CdS‐GeSe Heterostructure‐Based Bimodal Memristor with Tunable Synaptic Plasticity and Mixed‐Signal Switching for Neuromorphic Hardware

The rapid growth of artificial intelligence has intensified demand for hardware that mimics brain‑like processing while consuming minimal power. Traditional silicon‑based memory struggles to deliver the analog weight updates required for efficient neuromorphic algorithms. Optoelectronic memristors, which combine electrical resistance modulation with light sensitivity, emerge as a promising solution, enabling direct integration of sensory inputs and synaptic computation on a single device.

The Ag/CdS‑GeSe/FTO structure leverages a layered heterojunction to achieve dual‑mode operation. Under low bias (<0.8 V), the device exhibits gradual conductance changes suitable for synaptic learning, whereas higher bias triggers abrupt switching for binary memory storage. Introducing 405 nm optical pulses enhances charge trapping, effectively tuning the plasticity and expanding the conductance window. Performance metrics reveal a robust memory window, low variability across cycles, and non‑linear conductance updates that align with the requirements of deep‑learning inference.

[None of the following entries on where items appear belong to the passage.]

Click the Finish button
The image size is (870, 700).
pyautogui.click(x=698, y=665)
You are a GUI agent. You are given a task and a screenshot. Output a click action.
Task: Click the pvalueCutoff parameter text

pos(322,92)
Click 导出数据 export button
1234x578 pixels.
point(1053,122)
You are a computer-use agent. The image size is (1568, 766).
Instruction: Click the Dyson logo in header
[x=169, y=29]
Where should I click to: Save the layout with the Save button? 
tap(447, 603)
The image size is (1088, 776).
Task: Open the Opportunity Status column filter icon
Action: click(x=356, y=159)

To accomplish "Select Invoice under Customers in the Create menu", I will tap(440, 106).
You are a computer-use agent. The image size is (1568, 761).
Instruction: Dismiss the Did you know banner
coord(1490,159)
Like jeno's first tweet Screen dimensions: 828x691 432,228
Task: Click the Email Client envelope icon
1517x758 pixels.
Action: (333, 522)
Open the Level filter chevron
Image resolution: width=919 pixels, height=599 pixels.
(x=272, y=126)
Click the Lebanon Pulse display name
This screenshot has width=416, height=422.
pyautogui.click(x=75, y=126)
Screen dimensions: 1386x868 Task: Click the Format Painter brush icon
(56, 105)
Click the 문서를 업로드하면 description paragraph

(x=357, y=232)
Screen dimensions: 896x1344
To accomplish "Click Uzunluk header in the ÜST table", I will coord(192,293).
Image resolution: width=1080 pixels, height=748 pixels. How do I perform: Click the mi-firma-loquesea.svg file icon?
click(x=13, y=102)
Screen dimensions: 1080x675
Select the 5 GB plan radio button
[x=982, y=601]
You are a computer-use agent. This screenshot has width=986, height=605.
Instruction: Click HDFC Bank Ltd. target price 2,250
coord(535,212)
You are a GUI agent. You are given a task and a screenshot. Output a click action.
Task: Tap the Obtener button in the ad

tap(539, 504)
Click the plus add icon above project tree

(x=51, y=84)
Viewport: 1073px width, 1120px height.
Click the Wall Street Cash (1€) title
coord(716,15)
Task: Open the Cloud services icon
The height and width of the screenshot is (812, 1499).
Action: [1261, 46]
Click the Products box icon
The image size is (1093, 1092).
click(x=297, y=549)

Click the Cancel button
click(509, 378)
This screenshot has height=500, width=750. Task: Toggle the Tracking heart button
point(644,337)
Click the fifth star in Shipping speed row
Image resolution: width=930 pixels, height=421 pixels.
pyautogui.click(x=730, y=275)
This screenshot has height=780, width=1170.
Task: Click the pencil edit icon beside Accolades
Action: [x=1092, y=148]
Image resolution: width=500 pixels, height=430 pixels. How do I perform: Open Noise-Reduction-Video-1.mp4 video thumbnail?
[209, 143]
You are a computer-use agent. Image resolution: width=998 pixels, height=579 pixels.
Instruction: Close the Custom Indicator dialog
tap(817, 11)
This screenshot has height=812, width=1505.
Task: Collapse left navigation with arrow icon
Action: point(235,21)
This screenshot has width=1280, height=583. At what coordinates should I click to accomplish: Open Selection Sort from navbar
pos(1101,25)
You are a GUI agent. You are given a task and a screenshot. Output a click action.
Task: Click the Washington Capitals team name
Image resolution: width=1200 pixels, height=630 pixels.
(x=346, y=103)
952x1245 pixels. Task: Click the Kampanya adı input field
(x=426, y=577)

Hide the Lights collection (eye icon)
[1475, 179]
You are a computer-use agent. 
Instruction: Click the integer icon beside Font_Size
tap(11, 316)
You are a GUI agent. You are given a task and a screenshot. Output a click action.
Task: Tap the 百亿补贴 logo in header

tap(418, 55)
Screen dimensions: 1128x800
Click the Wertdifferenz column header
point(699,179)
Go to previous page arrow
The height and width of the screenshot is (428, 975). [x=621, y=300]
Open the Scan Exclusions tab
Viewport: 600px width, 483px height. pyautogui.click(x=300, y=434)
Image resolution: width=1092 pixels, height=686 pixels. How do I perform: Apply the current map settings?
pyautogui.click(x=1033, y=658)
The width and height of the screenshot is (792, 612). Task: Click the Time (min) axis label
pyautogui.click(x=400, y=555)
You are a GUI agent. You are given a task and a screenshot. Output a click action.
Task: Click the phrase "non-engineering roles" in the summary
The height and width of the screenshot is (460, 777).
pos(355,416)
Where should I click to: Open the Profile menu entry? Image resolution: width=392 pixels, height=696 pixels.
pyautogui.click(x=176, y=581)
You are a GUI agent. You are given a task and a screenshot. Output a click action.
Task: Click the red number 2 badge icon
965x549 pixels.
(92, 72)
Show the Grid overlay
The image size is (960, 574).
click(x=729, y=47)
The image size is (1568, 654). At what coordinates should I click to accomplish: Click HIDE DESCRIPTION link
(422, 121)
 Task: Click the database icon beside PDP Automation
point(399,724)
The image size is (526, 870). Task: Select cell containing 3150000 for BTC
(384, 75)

Beyond laboratory benchmarks, the memristor’s mixed‑signal capability translates into tangible advantages for machine‑learning workloads. In image‑recognition tests, the optoelectrical mode outperformed pure electrical operation, reaching 95% accuracy on the MNIST digit set—a clear indicator of its potential in edge‑vision and autonomous systems. As industry moves toward integrated photonic‑electronic processors, such tunable memristors could reduce data movement, lower latency, and cut energy consumption, accelerating the deployment of scalable neuromorphic hardware for real‑time analytics.